Rice (Oryza sativa L.) exhibits differential responses to salt stress and salt shock in electron transfer efficiency

Abstract

The study of crop response to soil salinity has traditionally focused on the effects of varying salt concentrations, with less attention given to the methodologies of salt application. This research aimed to elucidate the differential impacts of two distinct salinity exposure methods on the photosynthetic characteristics of rice.

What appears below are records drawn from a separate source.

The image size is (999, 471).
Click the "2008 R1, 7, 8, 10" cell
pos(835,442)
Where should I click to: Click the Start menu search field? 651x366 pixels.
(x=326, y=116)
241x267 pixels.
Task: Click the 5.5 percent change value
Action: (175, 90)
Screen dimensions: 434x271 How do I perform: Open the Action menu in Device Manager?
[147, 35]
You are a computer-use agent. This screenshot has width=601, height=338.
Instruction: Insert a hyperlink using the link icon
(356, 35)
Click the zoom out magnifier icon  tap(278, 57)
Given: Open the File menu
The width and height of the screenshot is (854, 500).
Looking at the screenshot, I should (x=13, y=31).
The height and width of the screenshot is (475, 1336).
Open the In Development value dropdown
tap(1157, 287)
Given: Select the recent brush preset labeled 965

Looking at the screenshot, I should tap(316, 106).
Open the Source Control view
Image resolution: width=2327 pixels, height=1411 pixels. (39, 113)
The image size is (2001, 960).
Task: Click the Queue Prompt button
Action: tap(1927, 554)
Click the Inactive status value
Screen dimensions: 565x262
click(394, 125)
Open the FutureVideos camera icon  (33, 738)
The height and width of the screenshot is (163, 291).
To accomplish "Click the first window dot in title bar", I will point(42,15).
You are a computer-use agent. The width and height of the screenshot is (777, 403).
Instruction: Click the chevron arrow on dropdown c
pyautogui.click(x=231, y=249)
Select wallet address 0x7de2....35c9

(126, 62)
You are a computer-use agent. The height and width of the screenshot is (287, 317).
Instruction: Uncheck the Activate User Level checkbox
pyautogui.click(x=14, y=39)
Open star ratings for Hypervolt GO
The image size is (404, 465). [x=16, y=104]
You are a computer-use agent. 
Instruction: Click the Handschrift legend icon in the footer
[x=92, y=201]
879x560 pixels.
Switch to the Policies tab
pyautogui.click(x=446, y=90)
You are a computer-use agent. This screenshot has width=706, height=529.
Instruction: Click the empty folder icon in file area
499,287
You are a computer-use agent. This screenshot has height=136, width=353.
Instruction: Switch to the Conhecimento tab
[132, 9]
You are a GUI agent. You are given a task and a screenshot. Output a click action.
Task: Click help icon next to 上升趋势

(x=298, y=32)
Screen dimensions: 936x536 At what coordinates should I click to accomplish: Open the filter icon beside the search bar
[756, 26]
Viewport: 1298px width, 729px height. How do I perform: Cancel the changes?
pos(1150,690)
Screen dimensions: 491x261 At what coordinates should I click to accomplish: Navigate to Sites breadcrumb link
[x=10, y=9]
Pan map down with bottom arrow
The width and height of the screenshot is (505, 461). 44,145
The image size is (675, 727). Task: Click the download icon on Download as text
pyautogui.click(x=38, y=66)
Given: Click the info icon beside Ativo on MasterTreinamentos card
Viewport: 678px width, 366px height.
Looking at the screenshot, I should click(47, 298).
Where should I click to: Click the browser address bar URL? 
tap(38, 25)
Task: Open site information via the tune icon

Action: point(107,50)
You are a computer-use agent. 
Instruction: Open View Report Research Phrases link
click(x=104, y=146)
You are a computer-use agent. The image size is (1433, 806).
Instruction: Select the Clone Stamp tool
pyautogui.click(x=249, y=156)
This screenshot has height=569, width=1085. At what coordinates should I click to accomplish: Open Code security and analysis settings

Plants subjected to a gradual increase in salinity experience salt stress, whereas those immediately exposed to high salinity levels encounter a salt shock condition. Our findings revealed that rice plants accumulated comparable levels of shoot Na+ under both salt stress and salt shock at 4 and 10 days after the onset of stress. No significant differences were observed in the steady-state photosynthetic rate and electron transport rate (ETR). In contrast, salt stress markedly reduced the relative variable fluorescence at the ‘J’ step (Vj), thereby enhancing the probability of an exciton transferring an electron beyond the primary quinone electron acceptor (QA−) (ΨEo). This led to a notable increase in the activity of leaf photosystem II (PSII), as evidenced by the Performance Index on absorption basis (PIabs), which was twice as high as that of the control group. This mechanism is believed to facilitate the activation of alternative metabolic pathways. Additionally, kinetic measurements of light potential indicated that salt stress improved the initial induction of ETR after a brief exposure to high photosynthetically active radiation (PAR) compared to the control. This effect was not observed in the salt shock treatment group. Our results suggest that plants exhibit distinct physiological responses to salt stress versus salt shock, and the potential positive influence on leaf photosynthetic activity during salt stress may have been previously underestimated.